Within the C++, the transform object is available through a generated _features2command object which can be queried through its .get method.

The first argument to .get controls what is the expected time of the queried transform. It is needed only if the transformer is expected to generate an interpolated transform by setting the third argument to true.

When the third argument is false, the transformer computes the kinematic chain using the transforms whose timestamp is just before the given time. If it is true, it interpolates the transformation from the transforms it received with a timestamp just before the passed timestamp, with the transforms it received with a timestamp just after.

Note that this functionality will only work reliably inside the transformer callbacks, since it ensures that the given time is ordered in time. The transformer does not keep a full history of everything it receives, and is therefore very likely to fail to interpolate or even return a transform if called outside the stream alignment callback.

While the type to represent poses on the component interfaces is base::samples::RigidBodyState, the working type is usually Eigen::Affine3d. The transformer's get method accept returning that data right away. When reading ports, you can get an Affine3d from a RigidBodyState with getTransform()

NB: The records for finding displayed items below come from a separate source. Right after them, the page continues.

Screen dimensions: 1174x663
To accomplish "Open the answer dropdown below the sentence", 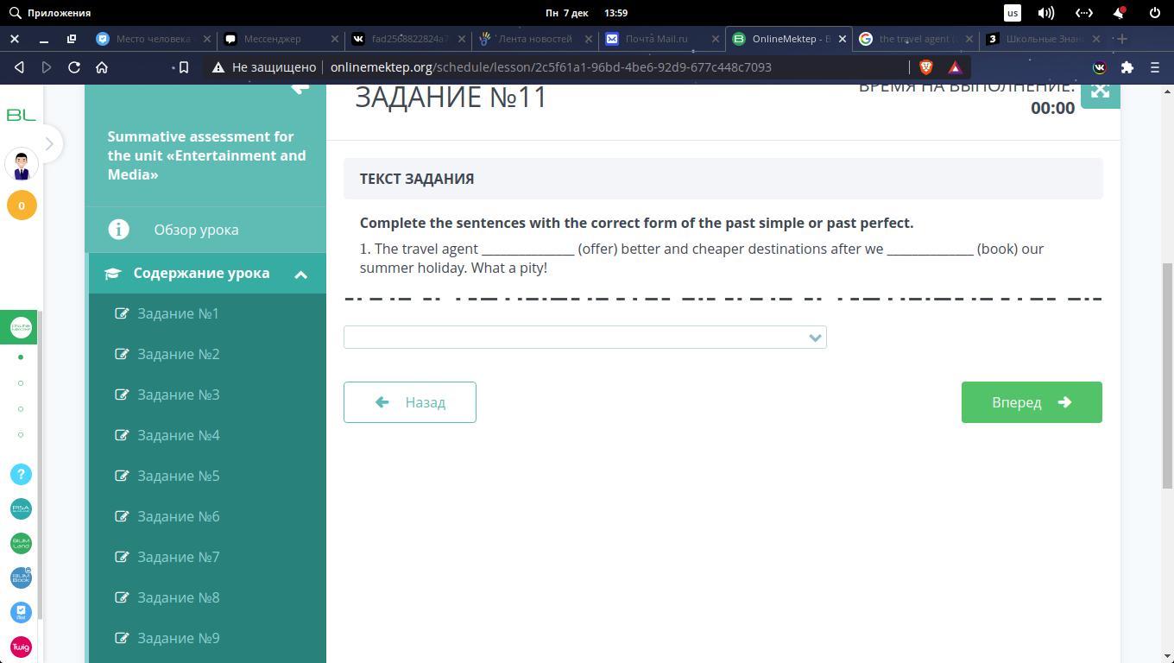I will [584, 338].
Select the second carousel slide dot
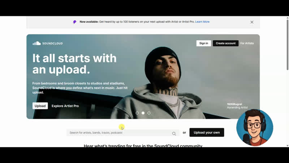The image size is (289, 163). pos(143,113)
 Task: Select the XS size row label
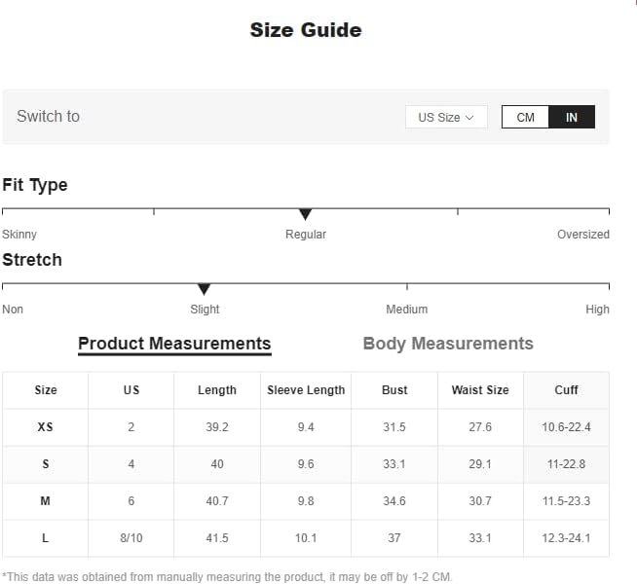[x=46, y=427]
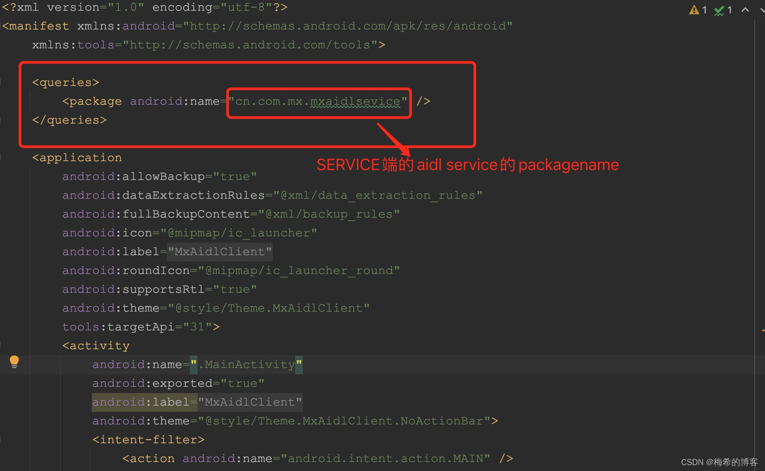The image size is (765, 471).
Task: Click the green inspections checkmark icon
Action: pyautogui.click(x=718, y=10)
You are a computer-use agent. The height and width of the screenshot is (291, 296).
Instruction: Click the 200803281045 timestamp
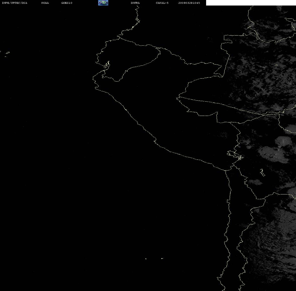click(x=189, y=3)
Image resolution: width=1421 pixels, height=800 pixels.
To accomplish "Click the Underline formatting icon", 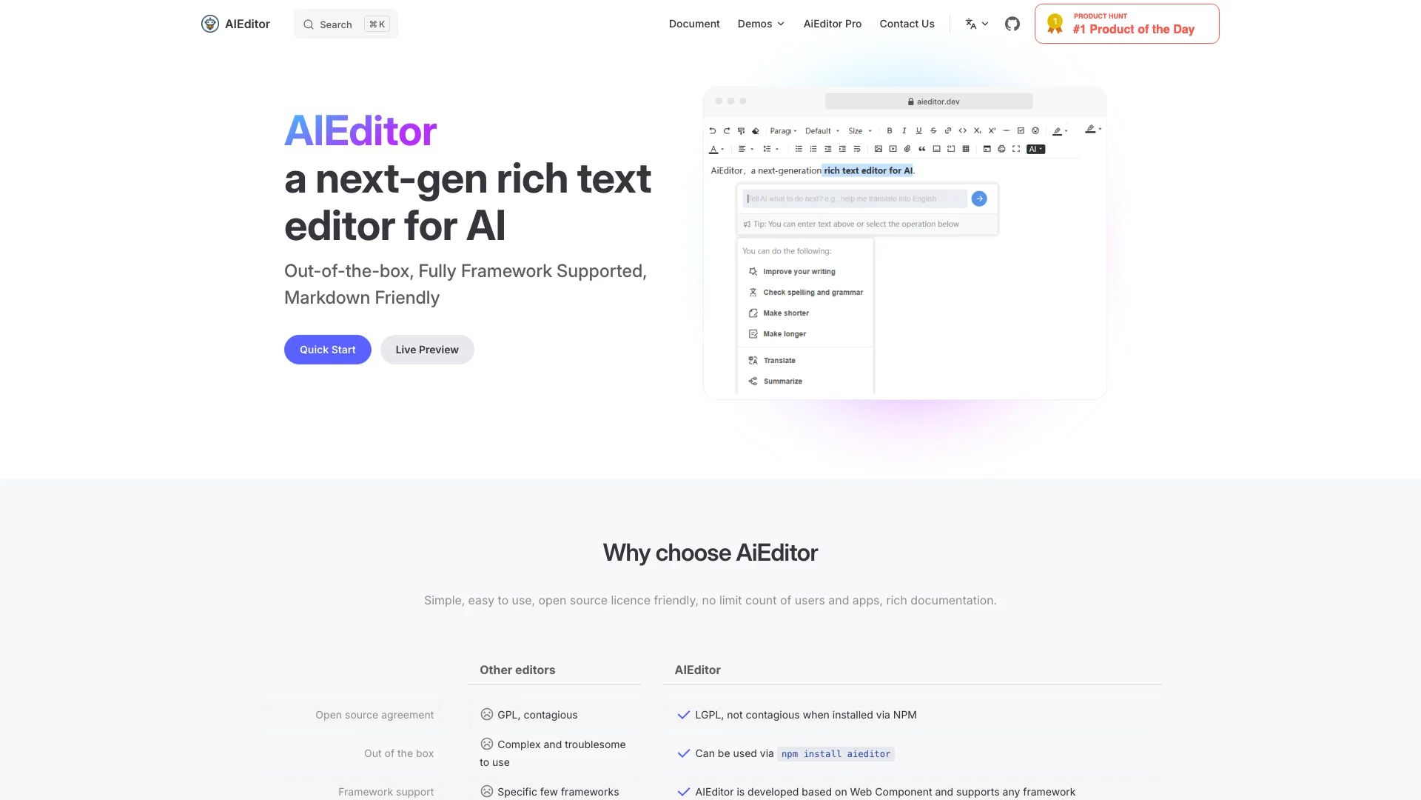I will point(918,130).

Example: accessing a transformation within a transformer callback

void Task::detected_featuresTransformerCallback(const base::Time &ts, const ::VisualFeatures& features) {
  Eigen::Affine3d features2command;
  if (!_features2command.get(ts, features2command, true))
  {
      // no transform available yet, do nothing
      return;
  }

  // Do the processing
}

Example: accessing a transformation in the updateHook

void Task::updateHook() {
    // VERY IMPORTANT. Must be first, ports are read here by the stream aligner
    TaskBase::updateHook();

    Eigen::Affine3d features2command;
    // Thirsd argument MUST be false as we are not within a TransformerCallback
    if (!_features2command.get(base::Time::now(), features2command, false))
    {
        // no transform available yet, do nothing
        return;
    }

    // Do the processing
}

Example: processing a "plain" rigidbodystate output to combine it with a transform

void Task::updateHook() {
    // VERY IMPORTANT. Must be first, ports are read here by the stream aligner
    TaskBase::updateHook();

    Eigen::Affine3d features2command;
    // Thirsd argument MUST be false as we are not within a TransformerCallback
    if (!_features2command.get(base::Time::now(), features2command, false))
    {
        // no transform available yet, do nothing
        return;
    }

    // We usually suffix the RigidBodyState with _rbs to keep the 'clean' name for the
    // Affine3d variable
    base::samples::RigidBodyState target2features_rbs;
    if (_target2features_pose.read(target2features_rbs) != RTT::NewData) {
        return;
    }
    Eigen::Affine3d target2features = target2features_rbs.getTransform();
    Eigen::Affine3d target2command = features2command * target2features;

    base::samples::RigidBodyState target2command_rbs;
    target2command_rbs.setTransform(target2command);
    // IMPORTANT: figure out the best timestamp
    target2command_rbs.time = target2features_rbs.time;
    _target2command_pose.write(target2command_rbs);
}

Limitations and Guidelines

See the caveats and the guidelines from the system part.

As you can see, the transformer uses the Eigen library frequently. Unfortunately, it has some pitfalls that are important to keep in mind. One of the most common is how Eigen operations interact with the C++ auto keyword, spoiler alert it isn't how one would expect. Refer to the Eigen Common Pitfalls page for more details.